A Candid General's Parting Shot
The Army boss on the rising cost of the war-and the necessity of not giving up
The Joint Chiefs of Staff are looking at options in case the surge does not turn the tide. "There are a bunch of them under consideration," Schoomaker says, "but I for one do not believe an option is giving up in Iraq." One option debated in the chiefs' policy review late last year was dubbed "go small, go long": reducing the U.S. role to an advisory effort that would last for years. That counterinsurgency approach worked in El Salvador in the 1980s, but it took 12 years. The general admits that patience is wearing thin. "I think it is right for us to be concerned about the staying power of the American people," he says. "As leaders, we have a responsibility to educate and share our views about what is at risk here."

Asked if he considered resigning when his advice on Iraq was not followed, Schoomaker said no. "We had lots of opportunity to be very candid. ... I don't think it's useful for people to always be holding out that 'I'm going to quit over something,' because then what? Somebody else is going to have to pick it up." The U.S. military does not have a tradition of officer resignations to protest policy decisions. Doing so would undermine civilian control of the military, says historian Richard Kohn, who argues that the role of officers is to offer advice and implement decisions. But what is a senior officer to do if, in his professional military judgment, he believes his civilian superior's decision is disastrously wrong? This weighty issued is pondered in the book Dereliction of Duty by Col. H. R. McMaster, which examines how the Joint Chiefs of Staff were sidelined during the Vietnam War by Robert McNamara and the Kennedy White House. Schoomaker put the book on his list of recommended reading for officers. Schoomaker believes he threaded the needle as best he could and offered his candid counsel to his superiors. But, he says, "I will not participate in criticism of Secretary Rumsfeld."
As Army chief, Schoomaker has been focused on transforming a division-based force that had been largely a deterrent army-a task started by his predecessor, Eric Shinseki. The Army's overhaul mirrors many of the changes that Schoomaker had lived through decades before in the fledgling special-operations community after its disastrous first mission, the abortive operation to rescue American hostages in Iran in 1980. Schoomaker participated as a young Delta Force commando. By the end of the 1980s, the counterterrorism units had become far more proficient, adaptable, and agile. By then Schoomaker was a commander (his unit was then referred to as CAG, or Combat Applications Group) in a successful mission to rescue hostages in El Salvador during a guerrilla offensive. He also led the commandos in Just Cause, the 1989 operation to oust Panamanian dictator Manuel Noriega; they carried out 14 missions in one night.

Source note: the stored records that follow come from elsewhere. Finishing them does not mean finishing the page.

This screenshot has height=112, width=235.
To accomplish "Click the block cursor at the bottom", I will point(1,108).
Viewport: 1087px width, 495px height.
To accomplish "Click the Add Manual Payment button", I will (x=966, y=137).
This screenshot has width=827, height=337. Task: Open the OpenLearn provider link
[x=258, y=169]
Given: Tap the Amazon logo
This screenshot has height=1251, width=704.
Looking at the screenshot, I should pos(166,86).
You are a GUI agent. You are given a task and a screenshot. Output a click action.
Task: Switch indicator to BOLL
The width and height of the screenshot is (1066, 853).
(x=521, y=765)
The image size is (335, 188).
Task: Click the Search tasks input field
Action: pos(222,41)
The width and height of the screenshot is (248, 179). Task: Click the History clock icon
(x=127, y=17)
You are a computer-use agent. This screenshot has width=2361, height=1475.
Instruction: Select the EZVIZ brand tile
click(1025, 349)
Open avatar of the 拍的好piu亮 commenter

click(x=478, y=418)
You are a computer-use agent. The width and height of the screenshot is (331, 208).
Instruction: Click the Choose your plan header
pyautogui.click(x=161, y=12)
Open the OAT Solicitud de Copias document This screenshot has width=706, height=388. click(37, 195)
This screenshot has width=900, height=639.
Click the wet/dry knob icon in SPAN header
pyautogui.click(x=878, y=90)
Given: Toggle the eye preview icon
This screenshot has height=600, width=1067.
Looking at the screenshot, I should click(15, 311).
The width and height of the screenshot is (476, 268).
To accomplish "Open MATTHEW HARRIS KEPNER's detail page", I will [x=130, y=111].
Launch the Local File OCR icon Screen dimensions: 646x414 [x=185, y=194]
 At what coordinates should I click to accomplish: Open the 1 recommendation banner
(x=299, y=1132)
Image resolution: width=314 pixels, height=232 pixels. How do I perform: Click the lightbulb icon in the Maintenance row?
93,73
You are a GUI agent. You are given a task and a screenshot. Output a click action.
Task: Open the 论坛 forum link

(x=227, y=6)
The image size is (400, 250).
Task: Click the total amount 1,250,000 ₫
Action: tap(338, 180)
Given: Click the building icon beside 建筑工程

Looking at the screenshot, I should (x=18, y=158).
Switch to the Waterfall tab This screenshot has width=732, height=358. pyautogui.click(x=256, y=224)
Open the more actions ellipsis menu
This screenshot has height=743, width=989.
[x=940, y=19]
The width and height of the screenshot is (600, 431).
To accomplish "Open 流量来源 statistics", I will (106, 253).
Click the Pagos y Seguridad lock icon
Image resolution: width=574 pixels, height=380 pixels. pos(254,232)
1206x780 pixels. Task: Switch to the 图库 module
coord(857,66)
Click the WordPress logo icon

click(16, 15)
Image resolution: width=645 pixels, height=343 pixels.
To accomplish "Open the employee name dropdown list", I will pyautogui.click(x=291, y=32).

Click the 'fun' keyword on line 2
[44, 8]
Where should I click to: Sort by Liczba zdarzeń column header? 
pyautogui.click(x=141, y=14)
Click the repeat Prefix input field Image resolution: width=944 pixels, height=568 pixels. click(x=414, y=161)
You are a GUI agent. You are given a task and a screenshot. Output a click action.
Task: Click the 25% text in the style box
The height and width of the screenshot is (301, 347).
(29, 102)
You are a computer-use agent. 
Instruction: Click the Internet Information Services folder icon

Covert expansion. Since the 9/11 attacks, however, the secret counterterrorism forces of the Joint Special Operations Command that Schoomaker once led have been deployed almost constantly in Afghanistan and Iraq, although their exploits are rarely publicized. They captured Saddam Hussein and called in the airstrike that killed Abu Musab Zarqawi last summer, and two task forces are still hunting Osama bin Laden and targets in Iraq.